I wanted to make you aware that there is a significant amount of effort in Cognitive Science (a branch of psychology that invented neural networks) about single unit 'detectors' and analysing the selectivity and function of these devices.

We have a recent paper on 'object detectors' in deep CNNs which will shortly becoming out in Vision Research which you may be interested in. It's currently up on arXiv.
'Are there any 'object detectors' in the hidden layers of CNNs trained to identify objects or scenes?' Vision Research 2020
https://arxiv.org/abs/2007.01062

The authors, and the Bowers group at the University of Bristol, have been undertaking the study of interpretability, single units and selectivity for years and there are several papers by us and others in this area.

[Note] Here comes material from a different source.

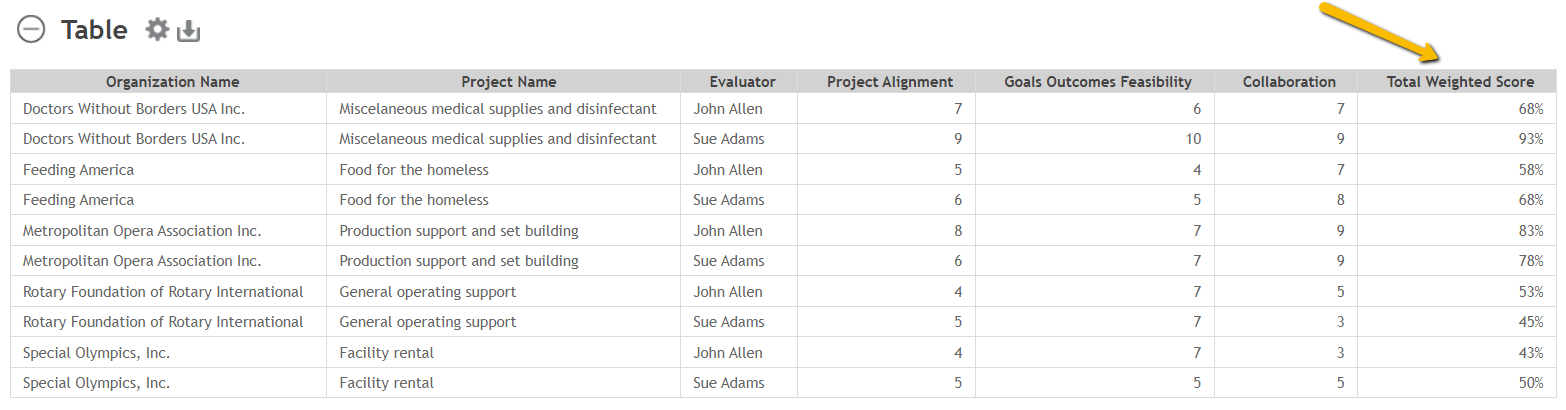Click General operating support by John Allen
Viewport: 1566px width, 410px height.
[x=428, y=292]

There are many references to the missing literature from cognitive science and neuroscience within the lit reviews of these papers.

When you stated 'At the same time, there's a significant amount of skepticism, only partially reflected in the literature.' I think a survey of relevant papers considering this question from cognitive science, psychology and some neuroscience might help expand your argument.

The issue:

  1. I believe that a more thorough literature review including the results from cognitive science on this question, and the single unit 'concept cells' found in neuroscience (discussed at length by Jeff Bowers in his papers) would improve your paper. And the specific paper I mentioned is part of that relevant literature review.

This comment is intended as peer review.